Based on the above results, C. armatus cercarial shedding seems to be affected by light and temperature. Hence, laboratory experiments were performed to clarify the strength of the effect of these factors. The number of cercariae shed from the infected snails was more than nine times higher in the light (10,000 lux) than in darkness (0 lux). In addition, cercarial shedding was detected in light of 2,000 lux. Therefore, we concluded that the light stimulus had a strong effect on cercarial shedding. This agreed with our previous survey on the natural environment; that is, the number of cercariae increased from early morning to twilight. Moreover, cercarial shedding was also affected by changes in temperature. The number of cercariae shed from the snails changed with a difference of 2°C in water temperature. Our results revealed that C. armatus was highly sensitive to temperature changes. Therefore, we compared the strength of the effect of temperature and light on cercarial shedding. Cercarial shedding from the intermediate snails responds to changes in water temperature and light [13, 22]. However, the relationship of these two factors has not yet been reported. The present study revealed that light was a stronger factor than temperature in triggering cercarial shedding.

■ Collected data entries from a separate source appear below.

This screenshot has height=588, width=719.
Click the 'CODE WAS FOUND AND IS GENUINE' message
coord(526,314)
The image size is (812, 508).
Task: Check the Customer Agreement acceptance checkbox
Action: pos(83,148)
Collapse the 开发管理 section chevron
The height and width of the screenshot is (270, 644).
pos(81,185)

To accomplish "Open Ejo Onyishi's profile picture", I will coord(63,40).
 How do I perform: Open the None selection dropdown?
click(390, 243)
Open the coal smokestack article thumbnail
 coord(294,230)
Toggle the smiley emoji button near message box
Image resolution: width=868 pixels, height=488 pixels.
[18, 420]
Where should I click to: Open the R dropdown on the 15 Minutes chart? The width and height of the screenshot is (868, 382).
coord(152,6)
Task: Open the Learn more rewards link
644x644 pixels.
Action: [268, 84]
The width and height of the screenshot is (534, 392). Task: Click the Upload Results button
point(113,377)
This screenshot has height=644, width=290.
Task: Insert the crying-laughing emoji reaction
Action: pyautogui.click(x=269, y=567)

Therefore, to determine how cercariae infect the second intermediate host, N. temminkii, we examined brains with a high rate of C. armatus metacercariae infection. In new infections of N. temminkii inhabiting endemic rivers, cercarial shedding began in May and rapidly increased to early July. However, in spite of the increase in cercariae, the incidence of infection decreased. This suggests that N. temminkii contains a defense mechanism against new infection, which may have hindered the increase in parasite infectivity. In contrast, the opportunity for infection was greater with a linear increase in negative sentinel fish (conducted in June). This shows that, based on the levels of infection within one month, there was no evidence of any defense mechanism. Nyc. nycticorax and other birds have been reported as the definitive host for Centrocestus [1–3, 7, 23]. According to past reports of Nyc. nycticorax in Japan, these birds had an infection rate of 67–100%, but our results for C. armatus showed low infection rates of 1% in herons and 5% in kites. This may have been due to the difference in parasite detection methods used; the previous studies examined hosts by autopsy, while we used only fecal examination (which was chosen because capturing wild birds is now generally prohibited). Although we cannot overlook the possibility that parasite eggs expelled in feces can disappear or become deformed, the eggs found in the two positive samples did not show any marked deformities, which suggests that the rate of parasitic infection is decreasing in recent bird populations. C. armatus does infect other mammals such as hamsters [24], Hong et al. [5] also reported human infection. These findings show that mammals as well as birds have the potential to become the primary definitive host. However, Yanohara [7] reported that all mice collected along an endemic river were negative for C. formosanus infection.